The News Sun

'I'm going to be looking up into the sky from now on'

By CHRISTOPHER TUFFLEY

christopher.tuffley@newssun.com

LORIDA -- Sunday was a gray, windy and rainy day. At about 4:45 p.m., Kim Setter sat under her front porch roof watching the downpour and listening to the water drum on the tin.

Inside the mobile home her son Jeremy Jr., daughter Allison and Allison's fiancé A. J. Enriquez were watching television and quietly talking. The Enriquez's two-month-old son, Little A. J., slept.

The wind picked up, sending driving rain through the porch, so Kim moved inside too, leaving the front doors open.

Suddenly the doors slammed shut with a loud bang. Looking out a back window it was solid black; the tops of the Australian pines bordering their property were bending over, their tops touching the ground.

"God gave us a warning," said Jeremy Setters Jr.

But not much time to react.

The house began to shake, the noise so loud "you couldn't hear," Kim Setter said. "You can't even think that fast."

Enriquez and Jeremy shouted to Allison to get herself and the baby into the bathtub.

A back window shattered and glass sprayed through the house. In addition to the roaring wind -- "it does sound like a train," Jeremy said -- the family could hear tearing, thudding, and loud crashes.

It was about then, Kim Setter said, seconds after the front doors had slammed shut, the door she had just backed away from blew out of its frame and flew across the lawn. "The roof peeled off like paper," she said. "I watched my house going everywhere."

That's when the mobile home rose into the air and slammed back to the ground.

As suddenly as it arrived, the tornado was gone. The strong odor of burning wiring filled the house, smoke seeped from the walls. Kim rushed to the breaker box snapping off circuits.

Little A. J. was calm in his mother's arms. Allison was in shock.

The family went out to assess the damage. Part of the roof was in the side yard, part of it was in the front yard, part of it was across the street in a neighbor's yard.

The back window of Enriquez's car, which he'd just bought, had been speared by a board.

Other boards stuck out of the ground like arrows that had missed their targets.
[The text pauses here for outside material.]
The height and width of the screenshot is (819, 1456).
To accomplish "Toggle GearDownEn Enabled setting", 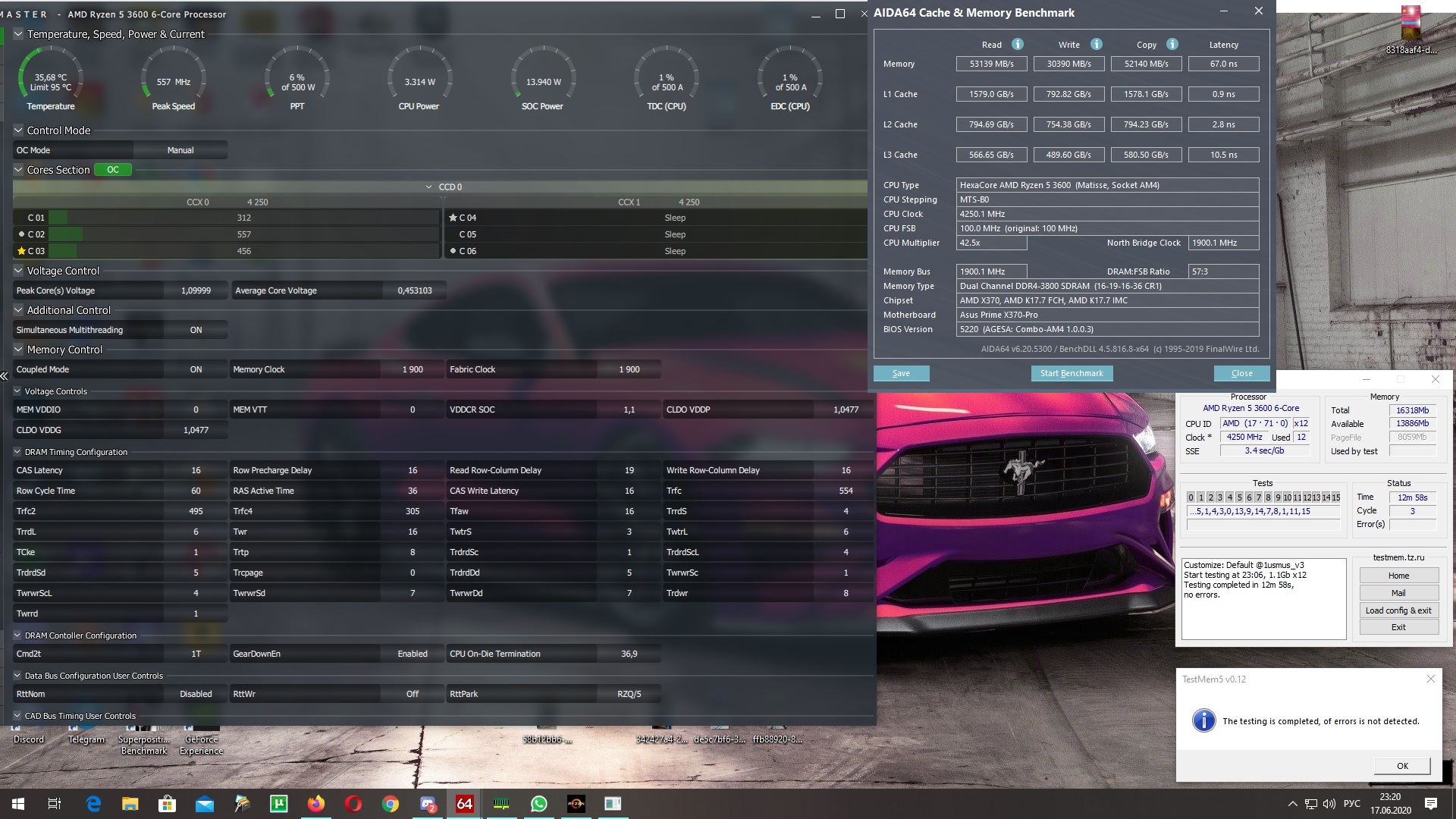I will click(x=412, y=654).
The dryer and the inside of the washing machine were in the front yard, having been blown up and over the house from their cement pad by the back door. The outside of the washing machine lay in the neighbor's yard across the street, next to the roofing.

Bits and pieces of the family's life were scattered everywhere -- a shoe, the baby's swing, a chair, a table, fishing poles. A bath towel hung neatly on a broken roof beam, as if set out to dry.
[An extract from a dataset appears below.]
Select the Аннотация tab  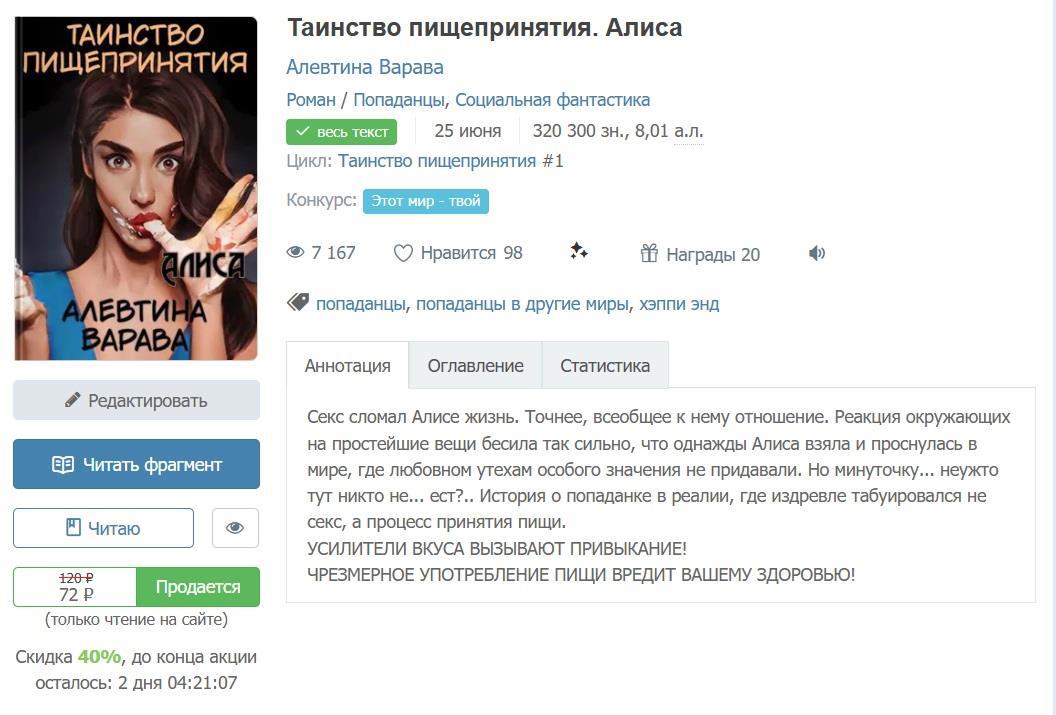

The pipes to the washing machine had been sucked up with the machine; electrical wiring was ripped and dangerous. One wall had separated from the floor, half the roof was gone, and the house torn off its foundation.

The only saving grace, said Jeremy Setter Sr., who had rushed home from work, was that "everybody was OK."

He is also grateful for friends, one of whom put the family up in motel Sunday night. His employer, Triple-G Dairy, is putting the family into one of the houses at the dairy until they can make permanent arrangements.

The house is damaged beyond repair. They have to find homes for their three dogs. Their insurance company is being difficult.

"We're trying our hardest out here," said Kim. "It's not like I have a bank account full of money."

The wind picked up at that moment. One of the dogs stopped in its tracks, faced into it, his nose quivering, his ears back, his body tense.

Everyone looked toward the south.

Kim crossed her arms as it began to rain. "I'm going to looking up into the sky from now on," she said.